> **演習本文**
- - - - -
ケノデオキシコール酸とは
ケノデオキシコール酸 (英: Chenodeoxycholic acid) とは、鳥類や哺乳類、魚類などの肝臓で生成される脂肪酸の1種です。
IUPAC名は、3α,7α-Dihydroxy-5β-cholan-24-oic acid、または(4R) -4- [ (3R,5S,7R,8R,9S,10S,13R,14S,17R) -3,7-dihydroxy-10,13-dimethyl-2,3,4,5,6,7,8,9,11,12,14,15,16,17-tetradecahydro-1H-cyclopenta [a] phenanthren-17-yl] pentanoic acidです。別名として、ケノジオール (英: Chenodiol) やケニックス (英: Chenix) とも呼ばれます。略称はCDCAです。
ケノデオキシコール酸はアヒルから初めて単離されたことから、ギリシャ語でアヒルを意味する「ケノ」という単語が名称に含まれています。
ケノデオキシコール酸の使用用途
1. 利胆剤
ケノデオキシコール酸は、胆石を溶かす薬として用いられています。ケノデオキシコール酸は肝臓で合成される重要な胆汁酸で、胆汁成分の1種です。
コレステロールを原料として肝臓内で合成され、腸に排出された後は、腸内細菌によりリトコール酸とウルソデオキシコール酸に変換されます。胆汁は脂肪やたんぱく質などの消化を促し、胆汁の流れが滞ると胆汁の成分が固まり、胆石が生成しやすくなるとされています。
ケノデオキシコール酸を投与すると、腸で吸収された後に肝臓から胆汁として分泌されるため、滞っていた胆汁の分泌が促進され、胆石を溶かすことが可能です。ただし、ケノデオキシコール酸は小さめのコレステロール系胆石の溶解に適し、大きめの胆石や石灰化したものには向きません。
下痢や吐き気、顔のむくみ、肝機能異常、発疹などが主な副作用です。副作用の症状がひどい場合は、早めに医師の診断を受けてください。また、糖尿病の薬やコレステロール低下薬など、飲み合わせに注意が必要な薬がいくつかあります。使用の際は、薬剤師とよく相談してください。
- - - - -
> **保存データ**
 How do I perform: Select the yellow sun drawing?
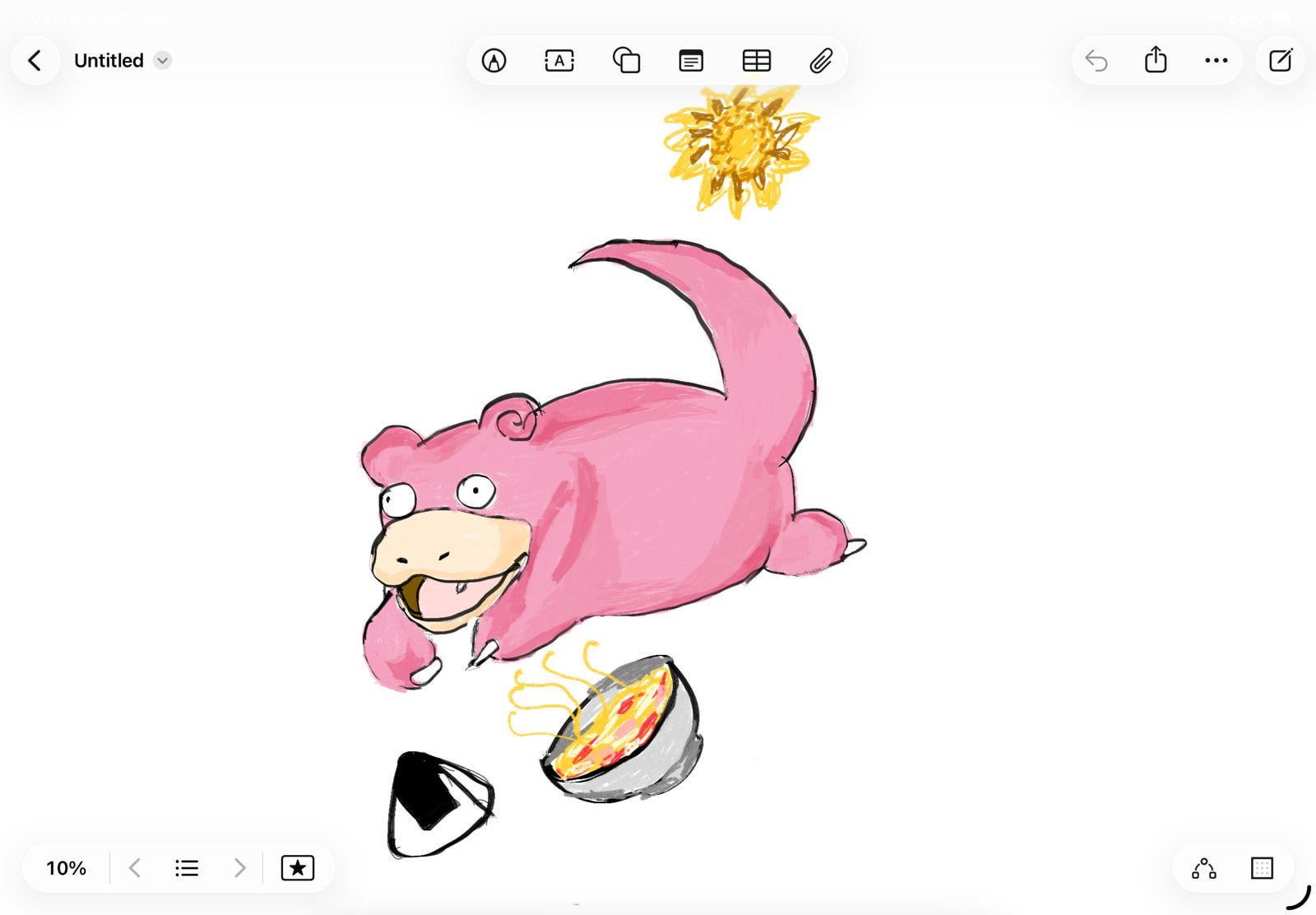[x=740, y=146]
- - - - -
> **作業指示 1**
ケノデオキシコール酸の本文に基づき、次の問いに答えてください。
(a) ケノデオキシコール酸の略称は何ですか。
(b) 名称に含まれる「ケノ」は、ギリシャ語で何を意味しますか。
(c) 腸に排出された後、腸内細菌によって何に変換されますか。
> **作業指示 2**
ケノデオキシコール酸の本文の続きを書いてください。

> **解答記述 1**
(a) CDCA
(b) アヒル
(c) リトコール酸とウルソデオキシコール酸

> **解答記述 2**
2. 脳腱黄色腫症治療薬
ケノデオキシコール酸は、脳腱黄色腫症に対し早期服用でコレスタノール値が改善するとの報告があります。脳腱黄色腫症とは、指定難病の1種です。アキレス腱が厚くなったり、進行性の知能低下や歩行障害などの症状が見られたりします。
ケノデオキシコール酸の性質
化学式はC24H40O4で表され、分子量は392.57です。CAS番号は474-25-9で登録されています。
ケノデオキシコール酸は融点165〜167°Cで、常温で白色の結晶性粉末の固体です。エタノールやアセトン、酢酸に溶け、水へは20°Cで89.9mg/Lとあまり溶けません。
ケノデオキシコール酸のその他情報
1. ケノデオキシコール酸の製造法
コール酸 (3α,7α,12α-トリヒドロキシコール酸) のカルボン酸をメチルエステル化し、無水酢酸を用いて3α位と7α位の水酸基をアセチル保護します。12α位の水酸基をクロム酸で酸化してカルボニルとした後、ウォルフ・キッシュナー還元反応 (英: Wolff-kichner Reduction) でカルボニル基を除去、メチルエステルの加水分解とアセチルの脱保護によりケノデオキシコール酸が得られます。
ウォルフ・キッシュナー還元反応とは、アルデヒドやケトンなどのカルボニル基に対し、塩基性条件下でヒドラジンを作用させることでメチレン基へと変換する方法です。また、ブタの胆汁からケノデオキシコール酸を分離精製する方法も可能です。
2. 取り扱い及び保管上の注意
取り扱い時の対策
強酸化剤は、ケノデオキシコール酸の混触危険物質です。取り扱い時および保管時に接触させないよう注意してください。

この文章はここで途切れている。